Legumes pull nitrogen from the air into the soil, so they are often grown either along with a heavy feeder or immediately after. Grains make lots of carbon in their stalks and leaves, giving you more and better compost. And cover crops benefit the soil in more ways than we can list here. They are important enough that it is worth figuring out ways to work them into your garden year. For summer cover crops, a good rule of thumb is to plant buckwheat whenever you have an open spot for a few weeks.
7) Plan for seed saving.
We are often contacted in the fall by customers who want to know how to save seed. We often have to tell them that they are not going to have usable seed--they didn't plan for needed isolation. So, if you have favorites you'd like to save, now's the time to plan. Is it a variety that will cross or is it self-fertile? Do you have more than one variety of that species? Do you have enough distance between them? Can you separate varieties by sowing time instead of distance? Can you plant early enough for the seed to fully mature?

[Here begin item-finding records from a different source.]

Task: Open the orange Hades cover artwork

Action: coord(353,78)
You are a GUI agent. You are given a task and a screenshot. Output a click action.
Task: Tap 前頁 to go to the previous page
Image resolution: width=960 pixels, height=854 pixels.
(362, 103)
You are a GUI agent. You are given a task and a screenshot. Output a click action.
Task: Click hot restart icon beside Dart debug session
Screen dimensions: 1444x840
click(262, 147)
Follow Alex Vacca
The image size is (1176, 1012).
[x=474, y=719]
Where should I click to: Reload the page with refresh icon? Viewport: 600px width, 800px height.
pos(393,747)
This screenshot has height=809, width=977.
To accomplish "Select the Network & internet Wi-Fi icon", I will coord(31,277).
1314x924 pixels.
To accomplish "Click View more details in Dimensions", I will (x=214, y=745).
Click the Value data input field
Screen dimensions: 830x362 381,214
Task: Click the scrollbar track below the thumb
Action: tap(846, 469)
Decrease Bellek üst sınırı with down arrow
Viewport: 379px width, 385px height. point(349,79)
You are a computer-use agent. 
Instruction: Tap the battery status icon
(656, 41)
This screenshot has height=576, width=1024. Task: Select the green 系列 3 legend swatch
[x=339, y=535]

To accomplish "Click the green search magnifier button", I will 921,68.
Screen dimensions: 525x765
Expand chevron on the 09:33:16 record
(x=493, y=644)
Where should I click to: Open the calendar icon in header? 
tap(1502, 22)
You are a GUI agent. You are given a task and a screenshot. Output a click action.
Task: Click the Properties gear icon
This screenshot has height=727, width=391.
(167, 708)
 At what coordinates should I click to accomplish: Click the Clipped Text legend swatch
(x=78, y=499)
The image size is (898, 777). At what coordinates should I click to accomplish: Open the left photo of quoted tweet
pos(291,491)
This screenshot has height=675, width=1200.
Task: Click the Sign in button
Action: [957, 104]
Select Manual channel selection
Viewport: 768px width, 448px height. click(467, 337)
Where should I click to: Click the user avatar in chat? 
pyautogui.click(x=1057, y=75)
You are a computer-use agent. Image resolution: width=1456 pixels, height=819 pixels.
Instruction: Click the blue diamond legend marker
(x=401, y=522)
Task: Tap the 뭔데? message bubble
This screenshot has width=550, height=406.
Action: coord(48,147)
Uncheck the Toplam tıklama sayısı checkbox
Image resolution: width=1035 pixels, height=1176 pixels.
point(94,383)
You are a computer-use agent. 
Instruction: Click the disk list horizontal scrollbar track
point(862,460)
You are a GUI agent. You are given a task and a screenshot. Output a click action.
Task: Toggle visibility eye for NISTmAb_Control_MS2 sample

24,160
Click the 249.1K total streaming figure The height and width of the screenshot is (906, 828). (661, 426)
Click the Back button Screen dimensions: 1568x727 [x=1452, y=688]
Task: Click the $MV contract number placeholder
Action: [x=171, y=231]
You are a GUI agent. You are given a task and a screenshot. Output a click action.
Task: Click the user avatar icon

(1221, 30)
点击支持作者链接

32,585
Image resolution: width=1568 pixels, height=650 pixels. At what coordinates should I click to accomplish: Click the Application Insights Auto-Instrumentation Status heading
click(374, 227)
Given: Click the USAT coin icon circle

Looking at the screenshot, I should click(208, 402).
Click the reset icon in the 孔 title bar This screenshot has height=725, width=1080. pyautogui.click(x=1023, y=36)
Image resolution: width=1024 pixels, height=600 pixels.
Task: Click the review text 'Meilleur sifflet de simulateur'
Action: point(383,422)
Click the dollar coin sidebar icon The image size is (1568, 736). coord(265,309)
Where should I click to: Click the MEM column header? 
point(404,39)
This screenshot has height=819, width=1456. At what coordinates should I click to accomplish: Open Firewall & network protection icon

Many flowers and herbs are easy. Tomatoes, peppers, lettuce, beans, and peas are very do-able at home. Squash, the cabbage family, spinach, amaranth, and pumpkins may need special measures. It also depends on your site and climate. Luckily, there are excellent and very readable books. I recommend The Seed Garden by Michaela Colley and Jared Zystro, or Seed to Seed by Suzanne Ashworth. You can download good information here: https://seedalliance.org/all-publications/?fwp_publication_category=how-to-guides
8) Plan for your climate--and some surprises.
Gardeners often love a challenge, but for reliable crops, plant varieties that are adapted to your climate. In short-season areas, choose early types. In hot, wet places, disease-resistance is a priority. Climate will also affect spacing--very wet areas may need wider plant spacing so air can circulate. In hot-summer areas, most leaf crops will appreciate shade in the afternoon. Put them on the east side of a house, a tall row of corn, or a tree, where they will get morning sun and afternoon shade.
Once you have settled on the varieties you want, include some fall-backs in case the season is hotter or colder than you expect. I can nearly always ripen the big luscious heirloom tomatoes. But I always plant a super-cold-hardy type like "Stupice" just in case. If you have cabbage, carrots, and chard as well as tomatoes and corn, you will still have something from the garden if the summer is cold.
2/3/2020 03:08:06 pm
Wonderful post! Great reminders to really keep us thinking about the WHOLE process. Two notes: first, I like to dehydrate zucchini for use in winter soups and stews; that makes it sweeter, more flavorful than fresh, and extends the abundance considerably. Second, I *love*, love, love the idea of planting basil with peppers. Can't believe that never occurred to me to do intentionally. Thanks for the inspiration. :-)
2/3/2020 03:37:58 pm
Thank you! I like your zucchini idea so much that I added into the body of the post. It's great to get some dialog with the community out there. If anyone wants a lot of interesting information on drying zucchini in quantity and which varieties work best, I recommend Carol Deppe's book The Resilient Gardener, I am planning on adding her favorite drying zucchini to our list.